Los seguidores del Real Oviedo desafiaron este sábado todas las convenciones actuales y se lanzaron al césped del Tartiere en cuanto el árbitro certificó con tres pitidos el ascenso a Primera de su equipo. Tras 24 años de espera cualquier tipo de reacción que no tenga que ver con el homicidio parece razonable, pero los guardianes de las esencias del fútbol moderno lucen espantados en las últimas horas. A la cabeza de todos se ha situado LaLiga, que como si fuese la señorita Rottenmeier alza la voz para imponer sus normas como la amargada institutriz que le recordaba a Heidi que no debía retozar por las alpinas praderas. La patronal propone una sanción al Oviedo porque la invasión obligó a jugadores, técnicos y equipo arbitral “a retirarse de manera apresurada hacia el túnel de vestuarios” e impidió la “realización de cualquier actividad tanto en el terreno de juego como en su perímetro”.
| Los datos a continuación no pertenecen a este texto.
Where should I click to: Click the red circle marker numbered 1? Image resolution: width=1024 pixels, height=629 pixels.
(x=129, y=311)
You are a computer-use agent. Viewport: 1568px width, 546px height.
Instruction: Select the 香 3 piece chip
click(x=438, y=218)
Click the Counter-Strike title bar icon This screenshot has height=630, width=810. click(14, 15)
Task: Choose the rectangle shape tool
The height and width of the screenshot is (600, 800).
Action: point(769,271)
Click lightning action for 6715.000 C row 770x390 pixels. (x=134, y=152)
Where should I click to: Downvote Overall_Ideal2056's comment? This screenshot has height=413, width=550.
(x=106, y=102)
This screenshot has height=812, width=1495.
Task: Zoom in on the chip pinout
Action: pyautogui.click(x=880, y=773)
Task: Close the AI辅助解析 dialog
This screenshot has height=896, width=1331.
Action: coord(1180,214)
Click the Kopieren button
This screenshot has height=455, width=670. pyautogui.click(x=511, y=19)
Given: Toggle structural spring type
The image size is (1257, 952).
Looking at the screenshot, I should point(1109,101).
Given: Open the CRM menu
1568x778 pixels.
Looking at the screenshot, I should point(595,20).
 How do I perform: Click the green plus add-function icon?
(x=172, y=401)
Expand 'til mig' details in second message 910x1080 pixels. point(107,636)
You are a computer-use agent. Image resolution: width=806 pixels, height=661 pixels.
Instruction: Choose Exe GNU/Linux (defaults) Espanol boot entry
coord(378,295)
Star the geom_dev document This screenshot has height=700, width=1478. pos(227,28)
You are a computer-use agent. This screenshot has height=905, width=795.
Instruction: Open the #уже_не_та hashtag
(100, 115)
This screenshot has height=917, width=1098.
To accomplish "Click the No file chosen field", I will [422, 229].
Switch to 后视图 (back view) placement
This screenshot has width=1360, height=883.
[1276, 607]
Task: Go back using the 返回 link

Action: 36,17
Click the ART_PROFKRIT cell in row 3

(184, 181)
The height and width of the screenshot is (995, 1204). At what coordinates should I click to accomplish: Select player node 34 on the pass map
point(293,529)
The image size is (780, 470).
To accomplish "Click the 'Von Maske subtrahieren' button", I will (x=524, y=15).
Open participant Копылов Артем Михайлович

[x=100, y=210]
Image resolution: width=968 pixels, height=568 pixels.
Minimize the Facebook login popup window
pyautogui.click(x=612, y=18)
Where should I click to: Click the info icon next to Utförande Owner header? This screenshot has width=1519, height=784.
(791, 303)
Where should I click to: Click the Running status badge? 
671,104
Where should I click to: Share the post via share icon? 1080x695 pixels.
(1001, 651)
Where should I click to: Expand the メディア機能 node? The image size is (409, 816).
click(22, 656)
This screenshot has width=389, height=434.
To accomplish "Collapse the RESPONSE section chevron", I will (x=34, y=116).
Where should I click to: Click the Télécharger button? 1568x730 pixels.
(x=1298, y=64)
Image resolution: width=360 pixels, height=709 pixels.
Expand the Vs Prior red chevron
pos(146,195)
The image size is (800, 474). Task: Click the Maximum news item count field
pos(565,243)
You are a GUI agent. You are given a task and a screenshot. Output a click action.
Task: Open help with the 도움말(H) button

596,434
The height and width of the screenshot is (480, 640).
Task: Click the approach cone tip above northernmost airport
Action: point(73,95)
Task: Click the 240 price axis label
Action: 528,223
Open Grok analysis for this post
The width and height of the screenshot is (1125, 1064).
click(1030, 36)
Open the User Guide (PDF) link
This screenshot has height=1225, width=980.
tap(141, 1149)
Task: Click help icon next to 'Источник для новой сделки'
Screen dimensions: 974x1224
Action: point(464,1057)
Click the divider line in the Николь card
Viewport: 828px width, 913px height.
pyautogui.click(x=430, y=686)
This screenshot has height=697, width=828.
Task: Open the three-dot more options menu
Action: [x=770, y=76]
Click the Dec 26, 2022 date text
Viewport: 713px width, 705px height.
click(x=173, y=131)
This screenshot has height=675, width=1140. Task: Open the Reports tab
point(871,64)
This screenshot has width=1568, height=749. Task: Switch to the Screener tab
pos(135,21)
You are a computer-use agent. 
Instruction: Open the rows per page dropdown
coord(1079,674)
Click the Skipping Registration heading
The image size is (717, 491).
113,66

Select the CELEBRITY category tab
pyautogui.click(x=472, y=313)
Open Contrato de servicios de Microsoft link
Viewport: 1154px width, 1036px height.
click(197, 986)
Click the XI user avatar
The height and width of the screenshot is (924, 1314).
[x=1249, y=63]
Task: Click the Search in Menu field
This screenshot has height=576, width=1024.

La actividad esencial en el césped cuando logras un ascenso es celebrarlo. Igual parece de perogrullo, pero conviene recordarlo. Instalada la moda de entregar los trofeos sobre el verde y no en el palco se le ha hurtado al hincha el goce de expresar sin ataduras su euforia incluso cuando no se entregan copas o similares. Los marketinianos que todo lo miden pretenden tallar también nuestras alegrías y alzar escenarios a través de una tramoya que poco tiene que ver con la esencia del fútbol, que no estaría de más que empezase a estar dirigido por futboleros. Nos dijeron que si nos quedábamos en nuestros sitios, y conteníamos nuestra algarabía, disfrutaríamos más. Que ya se encargaban ellos de montarnos la fiesta. En realidad lo que son es unos sosos que no entienden de que va esto.
“Invasión de campo” es el título de un librito que cayó en mis manos no hace mucho, un curioso ensayo que interpreta el sentimiento desigual de la grada, un crisol de afectos y emociones en donde se reflejan los avatares de los equipos a los que sostienen. En él se disecciona como los nuevos gestores de la industria del fútbol (no se me ocurre expresión más lamentable para definir nuestra pasión) se preocupan de uniformizar esos afectos y señalarnos cómo, cuándo y desde dónde llorar o reír por nuestros colores. Imagino a los ejecutivos de LaLiga y a los MBA de la “industria” espantados ante la explosión de entusiasmo popular que se vivió en Oviedo, donde como sucedió en Riazor hace 25 años los aficionados acabaron en el campo, los jugadores en el palco y los dirigentes donde pudieron. No se me ocurre un final más poético que invadir a quienes invadieron el fútbol.